Implications for foreign investors and multinational corporations
The Decision carries substantial implications for foreign investors and multinational corporations (MNCs), positioning the Emirate as an even more attractive entry point into the Middle East and North Africa (MENA) region. These include:
- Lower barriers to market entry: For global firms previously deterred by the need to establish separate mainland entities to reach customers beyond free zones, the new licensing pathways offer a viable and legal route to full UAE market participation. By enabling onshore operations under an existing free zone structure, Dubai reduces both regulatory friction and the financial burdens traditionally associated with jurisdictional compliance.
- Flexible and phased expansion: The introduction of the temporary permit regime is especially noteworthy.
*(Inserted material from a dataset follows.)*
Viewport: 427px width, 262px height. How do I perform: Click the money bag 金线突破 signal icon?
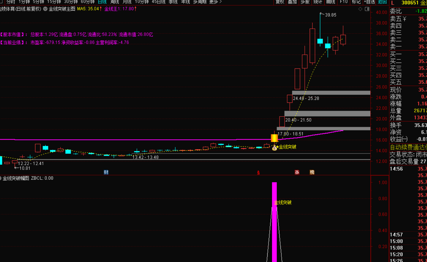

It allows foreign companies to test the market, conduct short-term projects, and build client relationships without the need for immediate, large-scale commitments. This model suits businesses looking to evaluate commercial viability before establishing a permanent presence, offering strategic optionality that was previously unavailable.
- Enhanced case for regional headquarters: The reform further strengthens Dubai’s value proposition as a regional headquarters location. With its world-class infrastructure, global connectivity, and now, a more integrated legal framework for cross-jurisdiction operations, the Emirate offers a compelling base for managing regional activities under a unified, streamlined corporate structure. MNCs can optimize tax positioning, workforce allocation, and resource deployment without the need to navigate dual licensing regimes.
Implementation timeline and expected developments
While the regulatory shift is already in force, full implementation is expected to unfold in phases, with several key milestones on the horizon.
Activity list and regulatory clarity
A critical step in operationalizing the Decision is the issuance of the official list of permitted onshore activities by the DET, in coordination with relevant regulatory authorities. This list—expected within six months of the Decision’s enactment—will clarify the scope of permissible commercial engagement and set boundaries for sector-specific compliance.
Grace period for adjustment
Recognizing the practical challenges of immediate compliance, the authorities have provided a grace period for existing operations to align with the new framework.
Free zone companies currently conducting business onshore without proper licensing will have until March 2026 to regularize their status. This transitional window offers businesses time to conduct internal audits, seek legal advice, and adopt new structures without incurring penalties.
Anticipated implementation challenges
Despite its promise, the Decision’s implementation is not without uncertainty. As of now, many free zone authorities and the DET itself are awaiting formal operational guidance.
Moreover, inter-agency coordination and sector-specific interpretations (particularly for regulated industries) may introduce friction in the short term. Businesses should therefore anticipate a phased and potentially uneven rollout, with early adopters advised to maintain close communication with relevant authorities.